SELECTION:
Why not You?

by Sara Catherine Cook

I remember being one of those debaters sitting in the back of the room in late outrounds. I would text my partner, teammates and friends about how good the speeches were, laugh at all the debater jokes that are really only funny in round, and think to myself “WOW I wonder what it would feel like to be THAT good.”

The debate circuit likes to comment on everything: arguments, teams, tournaments, memes, etc. People like to predict who will win, who will succeed, and who frankly, won’t. For most of my debate career, I’ve been in that last category. Teammates told me that my issue with explaining things was “unfixable”, and opponents told me I was only good because of the prep our other team did. Coaches told me that I stuttered in my speeches, and lab leaders noticed I needed “more work” than my partner. It’s common for us to constantly pick at rounds that didn’t go right, or things that we can improve on. I rarely walk out of rounds thinking we did everything right. But it’s also common for us to get weighed down by the comments and the common belief that improvement happens in the same way for everyone. These things often get intertwined; after a bad round, I think about the stuff people have said to us because my insecurities about being “bad at debate” are related to people directly telling me that.

As I was described by some as “fundamentally behind” or somewhat “lacking in potential”, it was easy to believe that everyone was right: that I would never be “good” or “successful”. One of the reasons that the comments that femxles receive is so harmful, is that even if you shrug it off and move on, after bad rounds or bad tournaments, it always comes back. Sometimes you even start to believe it.

But that’s the issue entirely. I see people around me view success in debate as a binary: either you have it or you don’t, and there’s no changing that. You may WANT to be like one of the teams you are watching, but you never really think you CAN be. At one point, I walked into most rounds expecting to lose, and thought that those debaters in late outrounds had something about them that wasn’t something I could ever have. It was like they were on an entirely separate playing field that I was trying to figure out how to reach.

So here’s the truth.

There is nothing separating you from the debaters you idolize, or want to be like. They started somewhere too. At one point they lived the life I used to live: dropping turns, losing rounds, being underprepped, and feeling like the streak of losses would never end. The reason those teams are successful is because they have put time, hard work, and lots of resources into the activity (debate is very expensive). Often times it’s recognizing our mistakes and learning how to fix them that make us better.

Traveling or competing is scary at first, and that’s because we’re all afraid of what “important” people (circuit debaters, coaches, etc.) think about us. The reason I often felt bad after rounds or was afraid of my lab leaders (at times) was because I was terrified of them thinking we were bad, or judging us. I think that sometimes we need to accept where we are in debate and be okay with it. It’s easier for me to perform in rounds when I’m not terrified to lose or mess up because then I can focus more on the round itself. I’ve also found that it’s easier for me to improve when I’m comfortable, when I’m no longer concerned with proving myself to others either because I know my capabilities, or because I just don’t care about what they think.

This is the question I think everyone should ask themself: Why not you?

Why couldn’t it be you on the stage debating finals at a local, national, or national championship tournament? Why couldn’t you be the team to finally beat that team who people consider “unstoppable”? There is no answer. It could be you; you could be “that team.”

SUPPLIED INFORMATION:
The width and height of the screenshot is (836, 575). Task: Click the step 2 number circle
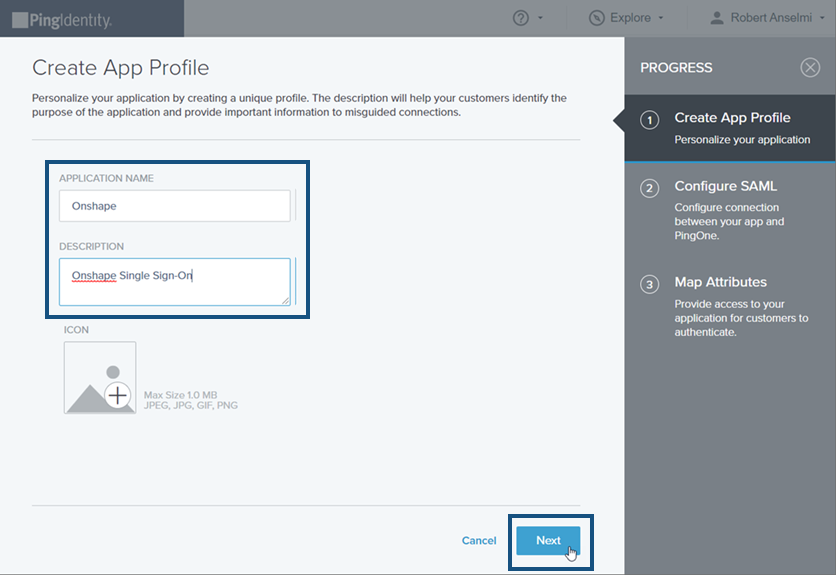[650, 188]
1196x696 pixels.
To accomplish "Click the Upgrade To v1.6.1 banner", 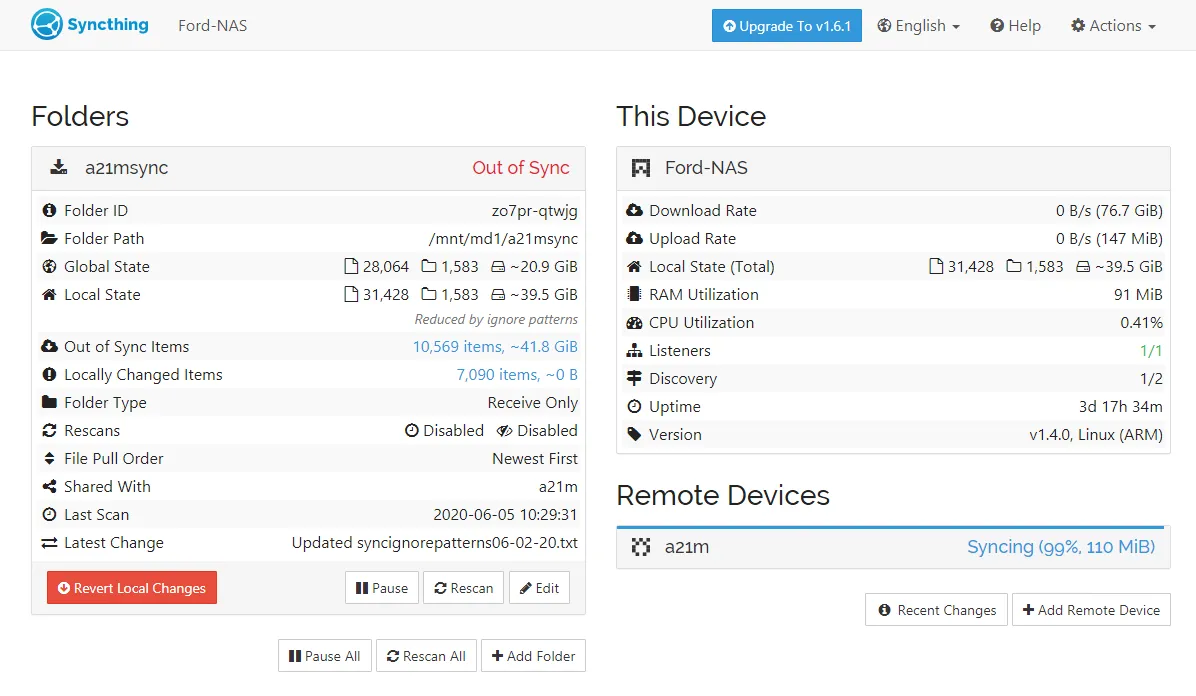I will (x=787, y=25).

REQUIRED TASK:
Answer these questions about the debate essay.
(a) What word did teammates use for the author's issue with explaining things?
(b) Which activity does the essay describe as very expensive?
(c) What question does the author think everyone should ask themself?

EXERCISE OUTPUT:
(a) "Unfixable."
(b) Debate.
(c) "Why not you?"